3 Thanksgiving lessons about data warehouses, Hadoop and self-service data prep


It's that time of year again where almost 50 million Americans travel home for Thanksgiving. We'll share a smorgasbord of turkey, stuffing and vegetables and discuss fun political topics, all to celebrate the ironic friendship between colonists and Native Americans. Being part Italian, my family augments the 20-pound turkey with pasta – more specifically, cavatelli (pronounced "cav-a-deal"). And, being part Swedish, we add Swedish meatballs to the fray.

Before the feast, these dishes have to be prepared, often using a time-tested recipe.
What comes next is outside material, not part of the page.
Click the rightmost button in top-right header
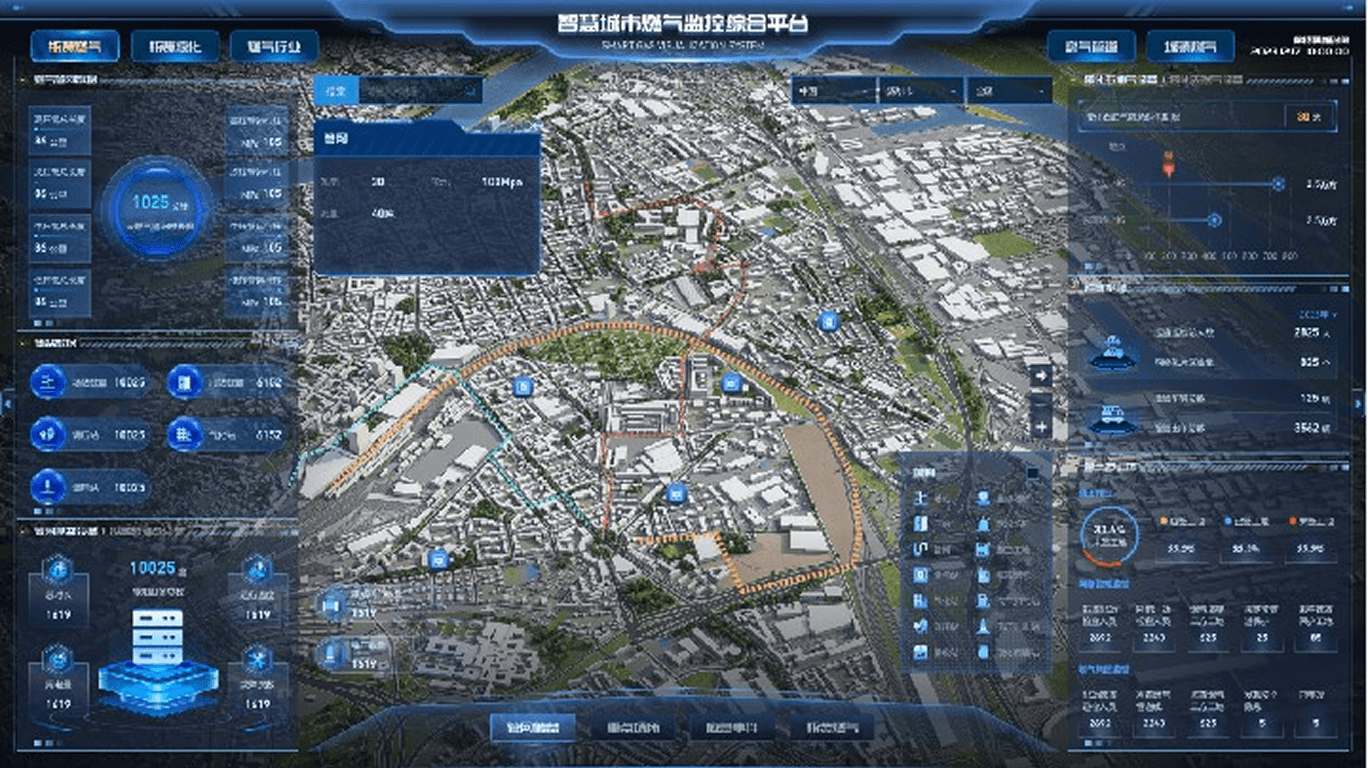Image resolution: width=1368 pixels, height=768 pixels. [x=1190, y=46]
The perfect gravy or Swedish meatball – which might have taken my nana or grandma several years of experimentation to master – is deployed and consumed in mere minutes. Later, the meal is stored away in Tupperware bins to be deployed and consumed another day.

Meals and data need to be prepared and blended while still hot.

Think of these time-tested entrees as data dishes that people across your organization are anxious to consume. Imagine business analysts, data scientists and chief data officers all sitting at the table together consuming different combinations and slices of your data. How can you serve precisely the right combinations of data to the right people while it's still hot?

One way is to use SAS Data Management, which has lots of recent updates that can help you cleanse, prepare and deploy your data faster and better than ever. 

Getting back to Thanksgiving... Let's look at three lessons Thanksgiving can teach us about data warehouses, Hadoop and self-service data prep.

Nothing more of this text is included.